Required task: From the forum thread on soft plastic rods for snapper, output verbatim the passage that begins at the words "I've been using" and stops after "it for $80.".

Text segment:
---+---
# Sp rod for snapper???



## john316 (Jan 15, 2009)

am interested in opinions about rods for soft plastics that are a bit bigger than the bream rods. I would be happy to use the bream rod except that the few times I have been hooked up on kingies and napper I have had trouble trying to keep the rod from wrapping around the outrigger on the AI. I have been looking at combos as my reels are either tiny or huge, nothing to fit the middle ground... The ones I like the best are out of range for the time being but I do like the active fishing you get with the plastics

cheers

John


----------



## solatree (May 30, 2008)

I've got a Diawa Tierra 7' rated at 12-20lb - $127 from Ray and Annes. Annaconda had these at 40% off recently in their end of summer sale - which brought them down from just under $200 to $120. So if you keeo your eyes open you can get a good deal. I used this rod in NZ on SP snapper successfully - yet to be successful in SA from the yak though. Many of the usual SP rods (raiders, starlo stix, drop shots) have models with heavier line ratings that would be suitable. - ie heavier than the 2-4kg rating of the lighter bream rods.


----------



## GregL (Jul 27, 2008)

john316 said:


> The ones I like the best are out of range for the time being


That's fishing! 

I've been using a Tica Graphite Extreme 7' in the past, and it's performed really well.
Its rated 8-15lb,casts 3/8 - 3/4 oz, is a moderate/fast action, is a two peice, cork grip with graphite mid section then cork butt, with a really sexy graphite weave running the whole length.
Usually $115, and I got it for $80.
In my opinion it is the dogs nuts, with plenty going for it.
HEAPS of grunt, yet still sensitive enough to cast sp's really well and give you excellent feedback.
Two peice - not really 'cool' these days, but I'd rather snap a two peice rod than a one peice as all you've got to do is replace that section.
Excellent value - again, I'd rather snap a $100 dollar rod than a $300 or more.
Well worth taking a look.

Cheers,
Greg


----------



## spooled1 (Sep 16, 2005)

Don't know if this will be of any assistance but I'm currently getting quotes on a custom jobbie:

Specs for soft plastic snapper flick stick for kayak.

* No longer than 6'3 max (prefer 6 foot)
* 2500-3000 series reel with a max drag to 6kg
* 20-30lb braid
* Average jighead weight 1/4oz (mostly between 1/6-3/4oz)
* Average soft bait length 4" (3"-6")
* Heaps of backbone and a slightly softer tip action to dampen head shakes under braid.
* I have a high sticking (skull drag) fight style. I always livebait using jigging rods on kings from yak and jig rods works a treat for my seated fight style.
---+---
Collected data:

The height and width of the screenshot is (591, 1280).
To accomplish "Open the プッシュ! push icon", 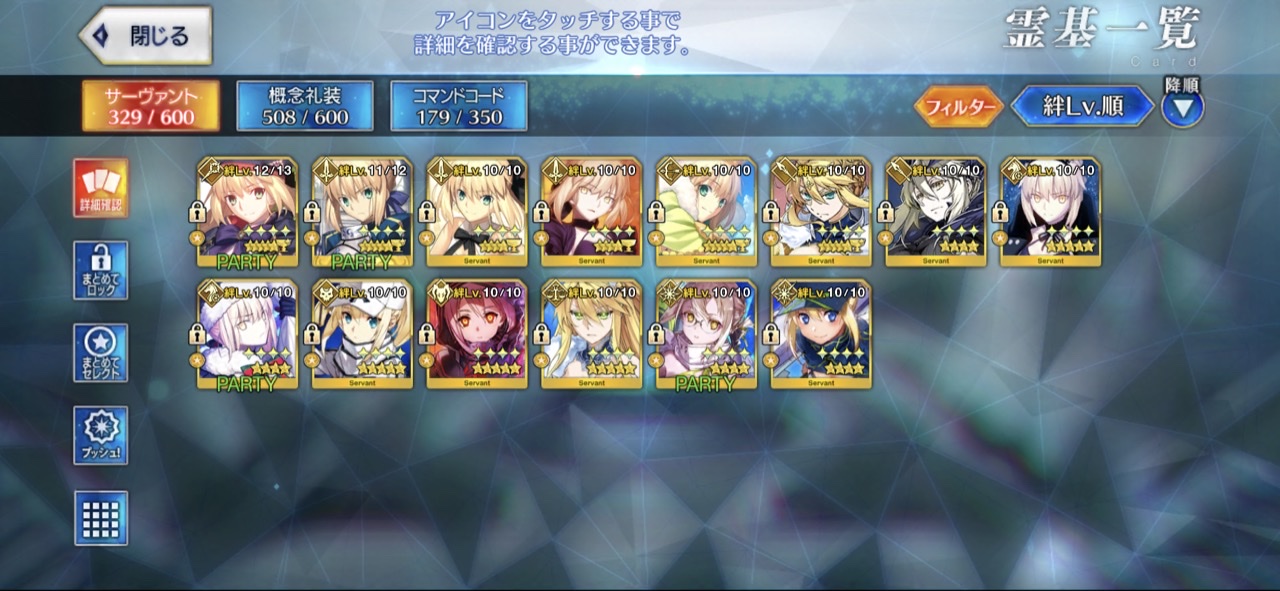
---+---
Response for this exercise:
I've been using a Tica Graphite Extreme 7' in the past, and it's performed really well.
Its rated 8-15lb,casts 3/8 - 3/4 oz, is a moderate/fast action, is a two peice, cork grip with graphite mid section then cork butt, with a really sexy graphite weave running the whole length.
Usually $115, and I got it for $80.